--- Start DATASET ENTRIES ---

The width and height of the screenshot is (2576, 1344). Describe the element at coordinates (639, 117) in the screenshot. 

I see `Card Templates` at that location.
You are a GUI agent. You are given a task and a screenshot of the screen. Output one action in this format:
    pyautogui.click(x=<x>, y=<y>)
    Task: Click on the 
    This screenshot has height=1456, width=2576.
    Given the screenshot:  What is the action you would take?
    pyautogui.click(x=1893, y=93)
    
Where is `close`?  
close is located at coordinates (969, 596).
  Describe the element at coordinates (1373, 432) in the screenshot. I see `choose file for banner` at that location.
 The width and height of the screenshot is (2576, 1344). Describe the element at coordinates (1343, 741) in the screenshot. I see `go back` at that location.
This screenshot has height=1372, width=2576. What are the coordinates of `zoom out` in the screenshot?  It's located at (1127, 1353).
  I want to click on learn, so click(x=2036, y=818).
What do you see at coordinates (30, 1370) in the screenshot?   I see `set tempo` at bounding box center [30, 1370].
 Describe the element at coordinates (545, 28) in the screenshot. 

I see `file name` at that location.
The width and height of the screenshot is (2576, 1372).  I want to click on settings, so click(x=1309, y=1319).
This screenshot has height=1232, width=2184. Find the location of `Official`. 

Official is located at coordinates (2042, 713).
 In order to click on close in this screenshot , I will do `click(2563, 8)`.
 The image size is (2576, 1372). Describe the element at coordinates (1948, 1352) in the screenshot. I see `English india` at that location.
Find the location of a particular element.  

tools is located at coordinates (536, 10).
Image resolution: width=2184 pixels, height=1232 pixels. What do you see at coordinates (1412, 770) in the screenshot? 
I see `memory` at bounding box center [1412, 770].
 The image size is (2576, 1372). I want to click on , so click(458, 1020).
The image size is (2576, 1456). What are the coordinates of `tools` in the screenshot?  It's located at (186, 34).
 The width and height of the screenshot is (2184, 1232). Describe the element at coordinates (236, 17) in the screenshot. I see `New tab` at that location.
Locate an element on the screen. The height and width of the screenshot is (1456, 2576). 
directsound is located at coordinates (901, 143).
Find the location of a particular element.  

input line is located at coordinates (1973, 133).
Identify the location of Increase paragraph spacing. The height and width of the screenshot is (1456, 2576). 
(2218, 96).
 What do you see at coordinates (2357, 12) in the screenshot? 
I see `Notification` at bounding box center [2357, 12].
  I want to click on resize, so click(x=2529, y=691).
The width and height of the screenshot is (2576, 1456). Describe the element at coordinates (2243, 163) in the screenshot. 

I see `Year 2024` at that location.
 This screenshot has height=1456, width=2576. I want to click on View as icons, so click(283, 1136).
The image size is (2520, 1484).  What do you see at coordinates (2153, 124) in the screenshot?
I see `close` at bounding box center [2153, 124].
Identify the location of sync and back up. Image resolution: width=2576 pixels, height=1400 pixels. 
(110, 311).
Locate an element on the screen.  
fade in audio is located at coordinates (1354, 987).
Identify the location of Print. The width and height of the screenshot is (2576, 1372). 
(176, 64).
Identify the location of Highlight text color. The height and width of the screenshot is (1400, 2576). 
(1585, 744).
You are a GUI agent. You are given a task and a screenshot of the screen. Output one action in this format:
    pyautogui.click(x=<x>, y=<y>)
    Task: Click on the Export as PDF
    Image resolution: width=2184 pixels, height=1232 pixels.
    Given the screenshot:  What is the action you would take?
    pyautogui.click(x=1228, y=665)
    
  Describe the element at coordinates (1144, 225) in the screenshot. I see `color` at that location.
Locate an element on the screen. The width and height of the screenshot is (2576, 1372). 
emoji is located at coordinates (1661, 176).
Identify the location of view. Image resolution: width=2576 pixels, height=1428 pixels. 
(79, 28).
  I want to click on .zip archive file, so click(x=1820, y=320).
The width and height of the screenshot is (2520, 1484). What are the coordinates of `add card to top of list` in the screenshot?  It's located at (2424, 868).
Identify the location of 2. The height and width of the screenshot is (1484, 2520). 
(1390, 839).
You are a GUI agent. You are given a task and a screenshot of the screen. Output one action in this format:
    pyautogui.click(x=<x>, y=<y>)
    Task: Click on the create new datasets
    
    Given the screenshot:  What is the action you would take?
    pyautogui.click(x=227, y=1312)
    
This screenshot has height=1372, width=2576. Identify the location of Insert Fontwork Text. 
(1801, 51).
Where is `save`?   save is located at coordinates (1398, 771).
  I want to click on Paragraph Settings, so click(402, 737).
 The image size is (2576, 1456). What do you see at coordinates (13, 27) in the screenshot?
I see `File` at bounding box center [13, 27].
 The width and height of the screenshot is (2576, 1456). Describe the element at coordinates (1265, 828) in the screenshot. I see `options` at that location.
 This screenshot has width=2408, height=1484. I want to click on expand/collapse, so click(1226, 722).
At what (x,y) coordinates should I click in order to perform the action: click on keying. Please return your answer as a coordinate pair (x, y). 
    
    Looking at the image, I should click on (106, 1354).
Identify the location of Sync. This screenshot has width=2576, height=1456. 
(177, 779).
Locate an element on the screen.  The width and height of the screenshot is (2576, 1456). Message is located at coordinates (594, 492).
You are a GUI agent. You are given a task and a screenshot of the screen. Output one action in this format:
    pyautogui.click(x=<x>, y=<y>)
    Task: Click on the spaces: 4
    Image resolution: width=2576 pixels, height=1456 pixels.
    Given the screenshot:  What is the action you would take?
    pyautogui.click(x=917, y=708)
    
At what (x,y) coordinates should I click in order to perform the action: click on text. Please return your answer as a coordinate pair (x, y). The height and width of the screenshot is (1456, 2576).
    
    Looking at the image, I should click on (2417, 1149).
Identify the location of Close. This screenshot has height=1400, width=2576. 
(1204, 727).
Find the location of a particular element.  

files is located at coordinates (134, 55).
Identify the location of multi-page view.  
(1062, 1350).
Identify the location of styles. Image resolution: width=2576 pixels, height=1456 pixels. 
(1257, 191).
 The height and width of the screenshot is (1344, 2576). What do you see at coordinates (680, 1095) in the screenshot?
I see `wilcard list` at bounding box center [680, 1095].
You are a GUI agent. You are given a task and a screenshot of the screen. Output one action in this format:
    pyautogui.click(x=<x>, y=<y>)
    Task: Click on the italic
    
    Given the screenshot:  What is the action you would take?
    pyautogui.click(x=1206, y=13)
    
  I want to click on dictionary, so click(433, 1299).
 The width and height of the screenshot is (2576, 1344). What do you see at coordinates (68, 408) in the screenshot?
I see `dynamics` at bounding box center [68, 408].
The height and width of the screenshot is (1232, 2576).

--- End DATASET ENTRIES ---

WHAT YOU HAVE TO DO: Render every line of the records above as a numbered list, omitting any blank lines.

COMPLETE RESPONSE:
1. The width and height of the screenshot is (2576, 1344). Describe the element at coordinates (639, 117) in the screenshot. 
2. I see `Card Templates` at that location.
3. You are a GUI agent. You are given a task and a screenshot of the screen. Output one action in this format:
4.     pyautogui.click(x=<x>, y=<y>)
5.     Task: Click on the 
6.     This screenshot has height=1456, width=2576.
7.     Given the screenshot:  What is the action you would take?
8.     pyautogui.click(x=1893, y=93)
9. Where is `close`?  
10. close is located at coordinates (969, 596).
11.   Describe the element at coordinates (1373, 432) in the screenshot. I see `choose file for banner` at that location.
12.  The width and height of the screenshot is (2576, 1344). Describe the element at coordinates (1343, 741) in the screenshot. I see `go back` at that location.
13. This screenshot has height=1372, width=2576. What are the coordinates of `zoom out` in the screenshot?  It's located at (1127, 1353).
14.   I want to click on learn, so click(x=2036, y=818).
15. What do you see at coordinates (30, 1370) in the screenshot?   I see `set tempo` at bounding box center [30, 1370].
16.  Describe the element at coordinates (545, 28) in the screenshot. 
17. I see `file name` at that location.
18. The width and height of the screenshot is (2576, 1372).  I want to click on settings, so click(x=1309, y=1319).
19. This screenshot has height=1232, width=2184. Find the location of `Official`. 
20. Official is located at coordinates (2042, 713).
21.  In order to click on close in this screenshot , I will do `click(2563, 8)`.
22.  The image size is (2576, 1372). Describe the element at coordinates (1948, 1352) in the screenshot. I see `English india` at that location.
23. Find the location of a particular element.  
24. tools is located at coordinates (536, 10).
25. Image resolution: width=2184 pixels, height=1232 pixels. What do you see at coordinates (1412, 770) in the screenshot? 
26. I see `memory` at bounding box center [1412, 770].
27.  The image size is (2576, 1372). I want to click on , so click(458, 1020).
28. The image size is (2576, 1456). What are the coordinates of `tools` in the screenshot?  It's located at (186, 34).
29.  The width and height of the screenshot is (2184, 1232). Describe the element at coordinates (236, 17) in the screenshot. I see `New tab` at that location.
30. Locate an element on the screen. The height and width of the screenshot is (1456, 2576). 
31. directsound is located at coordinates (901, 143).
32. Find the location of a particular element.  
33. input line is located at coordinates (1973, 133).
34. Identify the location of Increase paragraph spacing. The height and width of the screenshot is (1456, 2576). 
35. (2218, 96).
36.  What do you see at coordinates (2357, 12) in the screenshot? 
37. I see `Notification` at bounding box center [2357, 12].
38.   I want to click on resize, so click(x=2529, y=691).
39. The width and height of the screenshot is (2576, 1456). Describe the element at coordinates (2243, 163) in the screenshot. 
40. I see `Year 2024` at that location.
41.  This screenshot has height=1456, width=2576. I want to click on View as icons, so click(283, 1136).
42. The image size is (2520, 1484).  What do you see at coordinates (2153, 124) in the screenshot?
43. I see `close` at bounding box center [2153, 124].
44. Identify the location of sync and back up. Image resolution: width=2576 pixels, height=1400 pixels. 
45. (110, 311).
46. Locate an element on the screen.  
47. fade in audio is located at coordinates (1354, 987).
48. Identify the location of Print. The width and height of the screenshot is (2576, 1372). 
49. (176, 64).
50. Identify the location of Highlight text color. The height and width of the screenshot is (1400, 2576). 
51. (1585, 744).
52. You are a GUI agent. You are given a task and a screenshot of the screen. Output one action in this format:
53.     pyautogui.click(x=<x>, y=<y>)
54.     Task: Click on the Export as PDF
55.     Image resolution: width=2184 pixels, height=1232 pixels.
56.     Given the screenshot:  What is the action you would take?
57.     pyautogui.click(x=1228, y=665)
58.   Describe the element at coordinates (1144, 225) in the screenshot. I see `color` at that location.
59. Locate an element on the screen. The width and height of the screenshot is (2576, 1372). 
60. emoji is located at coordinates (1661, 176).
61. Identify the location of view. Image resolution: width=2576 pixels, height=1428 pixels. 
62. (79, 28).
63.   I want to click on .zip archive file, so click(x=1820, y=320).
64. The width and height of the screenshot is (2520, 1484). What are the coordinates of `add card to top of list` in the screenshot?  It's located at (2424, 868).
65. Identify the location of 2. The height and width of the screenshot is (1484, 2520). 
66. (1390, 839).
67. You are a GUI agent. You are given a task and a screenshot of the screen. Output one action in this format:
68.     pyautogui.click(x=<x>, y=<y>)
69.     Task: Click on the create new datasets
70.     Given the screenshot:  What is the action you would take?
71.     pyautogui.click(x=227, y=1312)
72. This screenshot has height=1372, width=2576. Identify the location of Insert Fontwork Text. 
73. (1801, 51).
74. Where is `save`?   save is located at coordinates (1398, 771).
75.   I want to click on Paragraph Settings, so click(402, 737).
76.  The image size is (2576, 1456). What do you see at coordinates (13, 27) in the screenshot?
77. I see `File` at bounding box center [13, 27].
78.  The width and height of the screenshot is (2576, 1456). Describe the element at coordinates (1265, 828) in the screenshot. I see `options` at that location.
79.  This screenshot has width=2408, height=1484. I want to click on expand/collapse, so click(1226, 722).
80. At what (x,y) coordinates should I click in order to perform the action: click on keying. Please return your answer as a coordinate pair (x, y). 
81.     Looking at the image, I should click on (106, 1354).
82. Identify the location of Sync. This screenshot has width=2576, height=1456. 
83. (177, 779).
84. Locate an element on the screen.  The width and height of the screenshot is (2576, 1456). Message is located at coordinates (594, 492).
85. You are a GUI agent. You are given a task and a screenshot of the screen. Output one action in this format:
86.     pyautogui.click(x=<x>, y=<y>)
87.     Task: Click on the spaces: 4
88.     Image resolution: width=2576 pixels, height=1456 pixels.
89.     Given the screenshot:  What is the action you would take?
90.     pyautogui.click(x=917, y=708)
91. At what (x,y) coordinates should I click in order to perform the action: click on text. Please return your answer as a coordinate pair (x, y). The height and width of the screenshot is (1456, 2576).
92.     Looking at the image, I should click on (2417, 1149).
93. Identify the location of Close. This screenshot has height=1400, width=2576. 
94. (1204, 727).
95. Find the location of a particular element.  
96. files is located at coordinates (134, 55).
97. Identify the location of multi-page view.  
98. (1062, 1350).
99. Identify the location of styles. Image resolution: width=2576 pixels, height=1456 pixels. 
100. (1257, 191).
101.  The height and width of the screenshot is (1344, 2576). What do you see at coordinates (680, 1095) in the screenshot?
102. I see `wilcard list` at bounding box center [680, 1095].
103. You are a GUI agent. You are given a task and a screenshot of the screen. Output one action in this format:
104.     pyautogui.click(x=<x>, y=<y>)
105.     Task: Click on the italic
106.     Given the screenshot:  What is the action you would take?
107.     pyautogui.click(x=1206, y=13)
108.   I want to click on dictionary, so click(433, 1299).
109.  The width and height of the screenshot is (2576, 1344). What do you see at coordinates (68, 408) in the screenshot?
110. I see `dynamics` at bounding box center [68, 408].
111. The height and width of the screenshot is (1232, 2576).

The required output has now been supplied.